**Extracted records:**

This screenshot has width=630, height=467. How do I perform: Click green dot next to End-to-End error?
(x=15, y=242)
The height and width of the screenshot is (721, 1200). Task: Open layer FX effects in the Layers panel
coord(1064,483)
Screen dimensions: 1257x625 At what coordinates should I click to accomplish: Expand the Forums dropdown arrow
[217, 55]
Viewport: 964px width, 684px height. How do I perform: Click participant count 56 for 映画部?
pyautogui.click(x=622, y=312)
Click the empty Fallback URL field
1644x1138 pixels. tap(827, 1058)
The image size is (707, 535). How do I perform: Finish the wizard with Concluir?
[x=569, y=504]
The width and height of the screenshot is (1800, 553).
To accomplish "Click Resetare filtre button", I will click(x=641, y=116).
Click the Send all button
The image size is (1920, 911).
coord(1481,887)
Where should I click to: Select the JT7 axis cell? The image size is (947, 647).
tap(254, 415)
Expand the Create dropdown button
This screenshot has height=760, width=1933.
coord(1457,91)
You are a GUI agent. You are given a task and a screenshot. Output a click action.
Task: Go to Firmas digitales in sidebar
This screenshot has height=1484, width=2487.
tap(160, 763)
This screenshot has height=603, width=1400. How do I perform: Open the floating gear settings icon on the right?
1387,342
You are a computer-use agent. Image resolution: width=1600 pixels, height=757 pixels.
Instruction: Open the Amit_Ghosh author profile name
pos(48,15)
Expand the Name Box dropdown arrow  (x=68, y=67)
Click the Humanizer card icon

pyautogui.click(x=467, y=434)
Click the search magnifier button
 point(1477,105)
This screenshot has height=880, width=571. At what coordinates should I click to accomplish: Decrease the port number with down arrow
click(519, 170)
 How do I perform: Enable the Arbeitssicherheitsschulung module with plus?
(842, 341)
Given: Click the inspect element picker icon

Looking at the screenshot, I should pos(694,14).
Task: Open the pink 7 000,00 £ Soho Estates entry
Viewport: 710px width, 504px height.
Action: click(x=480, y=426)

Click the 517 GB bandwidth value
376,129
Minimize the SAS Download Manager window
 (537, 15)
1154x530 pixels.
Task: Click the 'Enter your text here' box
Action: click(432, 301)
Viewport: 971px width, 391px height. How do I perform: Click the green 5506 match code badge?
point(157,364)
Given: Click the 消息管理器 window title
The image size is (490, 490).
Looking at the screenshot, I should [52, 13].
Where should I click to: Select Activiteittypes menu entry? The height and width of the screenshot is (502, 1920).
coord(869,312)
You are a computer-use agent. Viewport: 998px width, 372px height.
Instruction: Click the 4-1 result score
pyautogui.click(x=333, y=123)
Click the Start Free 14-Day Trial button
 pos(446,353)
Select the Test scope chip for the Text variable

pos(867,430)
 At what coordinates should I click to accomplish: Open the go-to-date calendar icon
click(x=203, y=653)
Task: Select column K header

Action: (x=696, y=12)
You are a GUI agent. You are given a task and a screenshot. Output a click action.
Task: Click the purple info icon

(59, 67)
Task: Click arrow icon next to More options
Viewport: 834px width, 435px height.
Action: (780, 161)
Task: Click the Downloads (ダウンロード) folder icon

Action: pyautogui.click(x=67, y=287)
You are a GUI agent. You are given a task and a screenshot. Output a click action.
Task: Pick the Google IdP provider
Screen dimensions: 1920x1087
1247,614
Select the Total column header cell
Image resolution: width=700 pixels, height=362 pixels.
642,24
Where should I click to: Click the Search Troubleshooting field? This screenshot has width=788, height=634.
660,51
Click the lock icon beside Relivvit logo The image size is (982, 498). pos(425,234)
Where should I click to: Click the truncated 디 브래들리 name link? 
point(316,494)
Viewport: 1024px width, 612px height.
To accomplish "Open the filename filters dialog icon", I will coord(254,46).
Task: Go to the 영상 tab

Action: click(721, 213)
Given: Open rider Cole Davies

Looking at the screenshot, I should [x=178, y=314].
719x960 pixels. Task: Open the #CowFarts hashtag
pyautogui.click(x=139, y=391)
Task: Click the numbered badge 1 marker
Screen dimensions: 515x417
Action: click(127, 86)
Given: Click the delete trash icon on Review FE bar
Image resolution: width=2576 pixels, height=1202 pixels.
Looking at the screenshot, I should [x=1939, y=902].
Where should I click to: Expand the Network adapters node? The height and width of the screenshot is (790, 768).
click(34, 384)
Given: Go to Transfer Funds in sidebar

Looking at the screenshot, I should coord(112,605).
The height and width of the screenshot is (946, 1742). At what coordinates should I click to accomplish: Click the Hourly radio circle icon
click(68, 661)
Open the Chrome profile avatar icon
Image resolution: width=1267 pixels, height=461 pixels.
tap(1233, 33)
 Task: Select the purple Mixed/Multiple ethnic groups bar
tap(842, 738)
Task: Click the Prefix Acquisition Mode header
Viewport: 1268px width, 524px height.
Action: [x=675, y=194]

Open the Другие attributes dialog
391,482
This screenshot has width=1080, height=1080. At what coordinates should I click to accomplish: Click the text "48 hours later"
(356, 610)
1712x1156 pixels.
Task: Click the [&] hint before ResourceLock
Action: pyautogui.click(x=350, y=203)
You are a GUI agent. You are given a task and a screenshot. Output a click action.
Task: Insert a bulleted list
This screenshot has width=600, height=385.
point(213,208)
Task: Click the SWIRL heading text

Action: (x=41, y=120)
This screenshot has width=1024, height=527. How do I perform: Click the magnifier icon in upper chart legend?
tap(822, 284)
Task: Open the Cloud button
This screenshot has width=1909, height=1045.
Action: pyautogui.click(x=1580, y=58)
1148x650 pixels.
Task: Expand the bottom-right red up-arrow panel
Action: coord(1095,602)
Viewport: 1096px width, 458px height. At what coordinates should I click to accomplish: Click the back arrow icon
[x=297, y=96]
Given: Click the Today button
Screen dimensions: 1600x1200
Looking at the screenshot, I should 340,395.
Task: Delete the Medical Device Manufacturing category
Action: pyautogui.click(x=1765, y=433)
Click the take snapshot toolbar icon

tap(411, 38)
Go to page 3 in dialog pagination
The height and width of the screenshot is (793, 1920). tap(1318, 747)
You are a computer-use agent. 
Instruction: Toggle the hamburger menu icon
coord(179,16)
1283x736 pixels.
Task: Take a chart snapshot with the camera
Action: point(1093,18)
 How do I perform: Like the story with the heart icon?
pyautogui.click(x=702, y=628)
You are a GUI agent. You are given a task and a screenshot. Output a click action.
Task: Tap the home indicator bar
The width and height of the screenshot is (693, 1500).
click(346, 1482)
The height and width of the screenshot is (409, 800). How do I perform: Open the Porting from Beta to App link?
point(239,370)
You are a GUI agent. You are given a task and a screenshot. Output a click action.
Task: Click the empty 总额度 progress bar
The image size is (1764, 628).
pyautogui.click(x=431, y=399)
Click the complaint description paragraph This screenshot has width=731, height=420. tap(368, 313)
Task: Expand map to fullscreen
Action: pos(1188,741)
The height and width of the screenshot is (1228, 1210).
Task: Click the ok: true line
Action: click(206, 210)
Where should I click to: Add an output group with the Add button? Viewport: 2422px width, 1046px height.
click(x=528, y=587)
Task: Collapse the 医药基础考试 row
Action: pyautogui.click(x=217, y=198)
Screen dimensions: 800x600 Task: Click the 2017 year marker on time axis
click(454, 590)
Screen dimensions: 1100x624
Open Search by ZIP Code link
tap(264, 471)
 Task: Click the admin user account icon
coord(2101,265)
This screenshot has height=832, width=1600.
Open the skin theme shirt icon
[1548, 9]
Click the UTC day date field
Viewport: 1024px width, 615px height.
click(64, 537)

**Task description:**
Give the listing again, exactly as it was written.

**Task solution:**
This screenshot has width=630, height=467. How do I perform: Click green dot next to End-to-End error?
(x=15, y=242)
The height and width of the screenshot is (721, 1200). Task: Open layer FX effects in the Layers panel
coord(1064,483)
Screen dimensions: 1257x625 At what coordinates should I click to accomplish: Expand the Forums dropdown arrow
[217, 55]
Viewport: 964px width, 684px height. How do I perform: Click participant count 56 for 映画部?
pyautogui.click(x=622, y=312)
Click the empty Fallback URL field
1644x1138 pixels. tap(827, 1058)
The image size is (707, 535). How do I perform: Finish the wizard with Concluir?
[x=569, y=504]
The width and height of the screenshot is (1800, 553).
To accomplish "Click Resetare filtre button", I will click(x=641, y=116).
Click the Send all button
The image size is (1920, 911).
coord(1481,887)
Where should I click to: Select the JT7 axis cell? The image size is (947, 647).
tap(254, 415)
Expand the Create dropdown button
This screenshot has height=760, width=1933.
coord(1457,91)
You are a GUI agent. You are given a task and a screenshot. Output a click action.
Task: Go to Firmas digitales in sidebar
This screenshot has height=1484, width=2487.
tap(160, 763)
This screenshot has height=603, width=1400. How do I perform: Open the floating gear settings icon on the right?
1387,342
You are a computer-use agent. Image resolution: width=1600 pixels, height=757 pixels.
Instruction: Open the Amit_Ghosh author profile name
pos(48,15)
Expand the Name Box dropdown arrow  (x=68, y=67)
Click the Humanizer card icon

pyautogui.click(x=467, y=434)
Click the search magnifier button
 point(1477,105)
This screenshot has height=880, width=571. At what coordinates should I click to accomplish: Decrease the port number with down arrow
click(519, 170)
 How do I perform: Enable the Arbeitssicherheitsschulung module with plus?
(842, 341)
Given: Click the inspect element picker icon

Looking at the screenshot, I should pos(694,14).
Task: Open the pink 7 000,00 £ Soho Estates entry
Viewport: 710px width, 504px height.
Action: click(x=480, y=426)

Click the 517 GB bandwidth value
376,129
Minimize the SAS Download Manager window
 (537, 15)
1154x530 pixels.
Task: Click the 'Enter your text here' box
Action: click(432, 301)
Viewport: 971px width, 391px height. How do I perform: Click the green 5506 match code badge?
point(157,364)
Given: Click the 消息管理器 window title
The image size is (490, 490).
Looking at the screenshot, I should [52, 13].
Where should I click to: Select Activiteittypes menu entry? The height and width of the screenshot is (502, 1920).
coord(869,312)
You are a computer-use agent. Viewport: 998px width, 372px height.
Instruction: Click the 4-1 result score
pyautogui.click(x=333, y=123)
Click the Start Free 14-Day Trial button
 pos(446,353)
Select the Test scope chip for the Text variable

pos(867,430)
 At what coordinates should I click to accomplish: Open the go-to-date calendar icon
click(x=203, y=653)
Task: Select column K header

Action: (x=696, y=12)
You are a GUI agent. You are given a task and a screenshot. Output a click action.
Task: Click the purple info icon

(59, 67)
Task: Click arrow icon next to More options
Viewport: 834px width, 435px height.
Action: (780, 161)
Task: Click the Downloads (ダウンロード) folder icon

Action: pyautogui.click(x=67, y=287)
You are a GUI agent. You are given a task and a screenshot. Output a click action.
Task: Pick the Google IdP provider
Screen dimensions: 1920x1087
1247,614
Select the Total column header cell
Image resolution: width=700 pixels, height=362 pixels.
642,24
Where should I click to: Click the Search Troubleshooting field? This screenshot has width=788, height=634.
660,51
Click the lock icon beside Relivvit logo The image size is (982, 498). pos(425,234)
Where should I click to: Click the truncated 디 브래들리 name link? 
point(316,494)
Viewport: 1024px width, 612px height.
To accomplish "Open the filename filters dialog icon", I will coord(254,46).
Task: Go to the 영상 tab

Action: click(721, 213)
Given: Open rider Cole Davies

Looking at the screenshot, I should [x=178, y=314].
719x960 pixels. Task: Open the #CowFarts hashtag
pyautogui.click(x=139, y=391)
Task: Click the numbered badge 1 marker
Screen dimensions: 515x417
Action: click(127, 86)
Given: Click the delete trash icon on Review FE bar
Image resolution: width=2576 pixels, height=1202 pixels.
Looking at the screenshot, I should [x=1939, y=902].
Where should I click to: Expand the Network adapters node? The height and width of the screenshot is (790, 768).
click(34, 384)
Given: Go to Transfer Funds in sidebar

Looking at the screenshot, I should coord(112,605).
The height and width of the screenshot is (946, 1742). At what coordinates should I click to accomplish: Click the Hourly radio circle icon
click(68, 661)
Open the Chrome profile avatar icon
Image resolution: width=1267 pixels, height=461 pixels.
tap(1233, 33)
 Task: Select the purple Mixed/Multiple ethnic groups bar
tap(842, 738)
Task: Click the Prefix Acquisition Mode header
Viewport: 1268px width, 524px height.
Action: [x=675, y=194]

Open the Другие attributes dialog
391,482
This screenshot has width=1080, height=1080. At what coordinates should I click to accomplish: Click the text "48 hours later"
(356, 610)
1712x1156 pixels.
Task: Click the [&] hint before ResourceLock
Action: pyautogui.click(x=350, y=203)
You are a GUI agent. You are given a task and a screenshot. Output a click action.
Task: Insert a bulleted list
This screenshot has width=600, height=385.
point(213,208)
Task: Click the SWIRL heading text

Action: (x=41, y=120)
This screenshot has width=1024, height=527. How do I perform: Click the magnifier icon in upper chart legend?
tap(822, 284)
Task: Open the Cloud button
This screenshot has width=1909, height=1045.
Action: pyautogui.click(x=1580, y=58)
1148x650 pixels.
Task: Expand the bottom-right red up-arrow panel
Action: coord(1095,602)
Viewport: 1096px width, 458px height. At what coordinates should I click to accomplish: Click the back arrow icon
[x=297, y=96]
Given: Click the Today button
Screen dimensions: 1600x1200
Looking at the screenshot, I should 340,395.
Task: Delete the Medical Device Manufacturing category
Action: pyautogui.click(x=1765, y=433)
Click the take snapshot toolbar icon

tap(411, 38)
Go to page 3 in dialog pagination
The height and width of the screenshot is (793, 1920). tap(1318, 747)
You are a computer-use agent. 
Instruction: Toggle the hamburger menu icon
coord(179,16)
1283x736 pixels.
Task: Take a chart snapshot with the camera
Action: point(1093,18)
 How do I perform: Like the story with the heart icon?
pyautogui.click(x=702, y=628)
You are a GUI agent. You are given a task and a screenshot. Output a click action.
Task: Tap the home indicator bar
The width and height of the screenshot is (693, 1500).
click(346, 1482)
The height and width of the screenshot is (409, 800). How do I perform: Open the Porting from Beta to App link?
point(239,370)
You are a GUI agent. You are given a task and a screenshot. Output a click action.
Task: Click the empty 总额度 progress bar
The image size is (1764, 628).
pyautogui.click(x=431, y=399)
Click the complaint description paragraph This screenshot has width=731, height=420. tap(368, 313)
Task: Expand map to fullscreen
Action: pos(1188,741)
The height and width of the screenshot is (1228, 1210).
Task: Click the ok: true line
Action: click(206, 210)
Where should I click to: Add an output group with the Add button? Viewport: 2422px width, 1046px height.
click(x=528, y=587)
Task: Collapse the 医药基础考试 row
Action: pyautogui.click(x=217, y=198)
Screen dimensions: 800x600 Task: Click the 2017 year marker on time axis
click(454, 590)
Screen dimensions: 1100x624
Open Search by ZIP Code link
tap(264, 471)
 Task: Click the admin user account icon
coord(2101,265)
This screenshot has height=832, width=1600.
Open the skin theme shirt icon
[1548, 9]
Click the UTC day date field
Viewport: 1024px width, 615px height.
click(64, 537)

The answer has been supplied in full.